Sob o signo dos bancos

No setor onde prosperava obras econômicas e políticas, 
agora a miséria da autoajuda empresarial


Tive a oportunidade de consultar antigos arquivos de documentos de meu pai, do tempo em que era bancário. Deparei com alguns memorandos emitidos pelo setor de recursos humanos e rememorei a parte triste de minha infância, quando adentrava as agências em que ele trabalhava. Sobreveio o cheiro ocre de dinheiro, a profusão de mesas de fórmica branca e de empregados de camisa branca e gravata esbaforidos em meio a uma correria sem fim. Um verdadeiro espremedor de consciências, pois o que contava era a força de trabalho física, tudo sob o acompanhamento de contadores mesquinhos. 

Pois bem, os memorandos. Eram uns cinco ou seis, respostas a solicitações de férias de meu pai. O primeiro de 1960, o último de 1973, o mesmo estilo linguístico, a mesma resolução, provavelmente a mesma máquina de datilografia e o mesmo autômato a redigir. Em todos, a permissão para que meu pai gozasse de férias de tal a tal dia, desde que indicasse antecipadamente seu substituto e verificasse se o mesmo não possuía alguma pendência financeira no mercado! Controle e submissão. Como eram tristes aqueles textos, sem nenhuma inspiração, sem qualquer liberdade de expressão, cumpria-se a cartilha assim como nas agências, a correria era o produto da cartilha tayloriana. 

Na central do banco, em um bairro de Osasco denominado Cidade de Deus, na entrada do prédio administrativo havia um burrico de bronze, carregado de gravetos. A epígrafe embaixo, igualmente gravada em placa de bronze, dizia "Só o trabalho pode produzir riquezas". Esse burrico era para mim, uma criança e depois um adolescente, o sinônimo da perversidade bancária e, por consequência, da exploração do capital. Lembro do terror que ao final de cada ano abraçava a cada gerente de agência, e por extensão meu pai, pois era o tempo do acerto de contas, a conferência da produtividade ao longo do ano, e os que não atingiam as metas (estou falando dos anos 1960 e 1970!) eram "recolhidos", era essa a expressão. Ser um recolhido era a humilhação máxima que podia acontecer a um gerente, pois era chamado para trabalhar na central do banco, diretamente sob o controle do grande irmão, em uma mesinha de fórmica repleta de papéis.

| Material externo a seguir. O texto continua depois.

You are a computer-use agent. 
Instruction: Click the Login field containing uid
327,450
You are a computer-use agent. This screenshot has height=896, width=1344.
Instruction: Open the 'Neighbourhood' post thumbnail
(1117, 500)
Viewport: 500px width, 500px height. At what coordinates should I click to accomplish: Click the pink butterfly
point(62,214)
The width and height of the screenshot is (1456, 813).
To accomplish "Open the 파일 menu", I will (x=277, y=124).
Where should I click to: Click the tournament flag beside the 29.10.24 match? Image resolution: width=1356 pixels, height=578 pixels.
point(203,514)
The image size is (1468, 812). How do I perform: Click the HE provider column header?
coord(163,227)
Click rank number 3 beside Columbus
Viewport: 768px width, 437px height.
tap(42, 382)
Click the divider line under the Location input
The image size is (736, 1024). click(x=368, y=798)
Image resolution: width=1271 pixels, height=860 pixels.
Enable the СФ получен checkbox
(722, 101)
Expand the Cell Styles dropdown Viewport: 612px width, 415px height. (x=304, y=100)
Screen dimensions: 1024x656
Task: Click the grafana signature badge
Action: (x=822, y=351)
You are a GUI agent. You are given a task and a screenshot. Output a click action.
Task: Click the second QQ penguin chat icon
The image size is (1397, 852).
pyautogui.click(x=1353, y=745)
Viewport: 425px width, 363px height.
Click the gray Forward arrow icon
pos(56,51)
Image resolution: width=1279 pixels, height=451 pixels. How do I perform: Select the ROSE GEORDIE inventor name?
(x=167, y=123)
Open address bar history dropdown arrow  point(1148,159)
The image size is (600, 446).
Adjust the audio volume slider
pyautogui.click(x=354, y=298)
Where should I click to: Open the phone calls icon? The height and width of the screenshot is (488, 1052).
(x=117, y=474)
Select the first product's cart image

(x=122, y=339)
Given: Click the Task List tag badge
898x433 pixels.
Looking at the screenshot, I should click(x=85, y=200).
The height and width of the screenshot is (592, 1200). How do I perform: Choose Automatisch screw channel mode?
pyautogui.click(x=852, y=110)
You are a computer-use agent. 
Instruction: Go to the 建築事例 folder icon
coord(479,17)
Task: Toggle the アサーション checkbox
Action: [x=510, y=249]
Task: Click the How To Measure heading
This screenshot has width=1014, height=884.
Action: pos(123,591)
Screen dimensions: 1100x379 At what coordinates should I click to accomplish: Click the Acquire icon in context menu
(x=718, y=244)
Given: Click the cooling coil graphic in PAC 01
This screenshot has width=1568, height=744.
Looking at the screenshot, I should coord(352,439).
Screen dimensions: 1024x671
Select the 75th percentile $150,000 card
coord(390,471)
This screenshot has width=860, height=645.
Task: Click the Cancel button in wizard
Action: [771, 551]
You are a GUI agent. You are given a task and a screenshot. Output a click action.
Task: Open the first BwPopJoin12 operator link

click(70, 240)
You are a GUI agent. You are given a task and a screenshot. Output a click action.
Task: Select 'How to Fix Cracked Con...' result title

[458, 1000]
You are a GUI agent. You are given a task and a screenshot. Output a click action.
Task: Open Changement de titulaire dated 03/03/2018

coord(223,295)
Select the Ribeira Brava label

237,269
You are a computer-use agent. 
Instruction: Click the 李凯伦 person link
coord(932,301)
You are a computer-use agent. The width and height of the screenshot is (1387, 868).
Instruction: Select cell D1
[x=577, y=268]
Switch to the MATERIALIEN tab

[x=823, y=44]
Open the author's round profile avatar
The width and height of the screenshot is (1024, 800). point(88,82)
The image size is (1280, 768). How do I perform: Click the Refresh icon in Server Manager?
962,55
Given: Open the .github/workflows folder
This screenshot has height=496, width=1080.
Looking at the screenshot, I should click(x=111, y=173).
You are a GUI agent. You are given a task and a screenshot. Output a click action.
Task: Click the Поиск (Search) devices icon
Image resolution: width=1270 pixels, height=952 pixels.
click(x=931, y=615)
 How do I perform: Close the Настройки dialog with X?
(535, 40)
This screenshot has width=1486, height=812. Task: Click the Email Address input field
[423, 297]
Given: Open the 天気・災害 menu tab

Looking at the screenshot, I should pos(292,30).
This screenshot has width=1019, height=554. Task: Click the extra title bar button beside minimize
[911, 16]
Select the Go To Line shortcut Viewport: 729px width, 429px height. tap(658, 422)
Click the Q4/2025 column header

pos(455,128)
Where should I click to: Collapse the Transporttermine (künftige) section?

Ser recolhido era o sinônimo do banco para o que se chamada de "reeducação" no estalinismo. Era o lado perverso do sistema. Ninguém saía impune dali, o melhor que podia acontecer era retornar a uma agência sem as "divisas", para um trabalho junto aos contínuos. E o pior que acontecia era a demissão.  Meu pai sobreviveu nesse ambiente por longos 30 anos, e literalmente sobreviveu pois em três ocasiões escapou da morte certa. Enfim, não consigo imaginar como poderia manter uma consciência crítica nesse trabalho esmagador, submisso. Os memorandos mofados me fizeram relembrar como esse lugar de trabalho era sem graça. 

Agora vejo os bancos saírem da administração e dos lucros de sua atividade financeira e expandir os tentáculos para outras áreas. Então surgem salas de espetáculo, salas de cinema, estações de rádio controladas por bancos, formatando suas estratégias mais ambiciosas. Eles voltam a se aproximar de mim com seus tentáculos infames. Também aquilo que um dia foi a maior livraria do Brasil, aqui na avenida Paulista, torna-se a passos largos em mero galpão de livros de autoajuda empresarial, depois de sua aquisição por um grande banco. Uma abundância de títulos descartáveis, como se o sistema quisesse nos "recolher". As tristes tumbas bancárias estão de volta, agora para agrilhoar as consciências de todos indistintamente.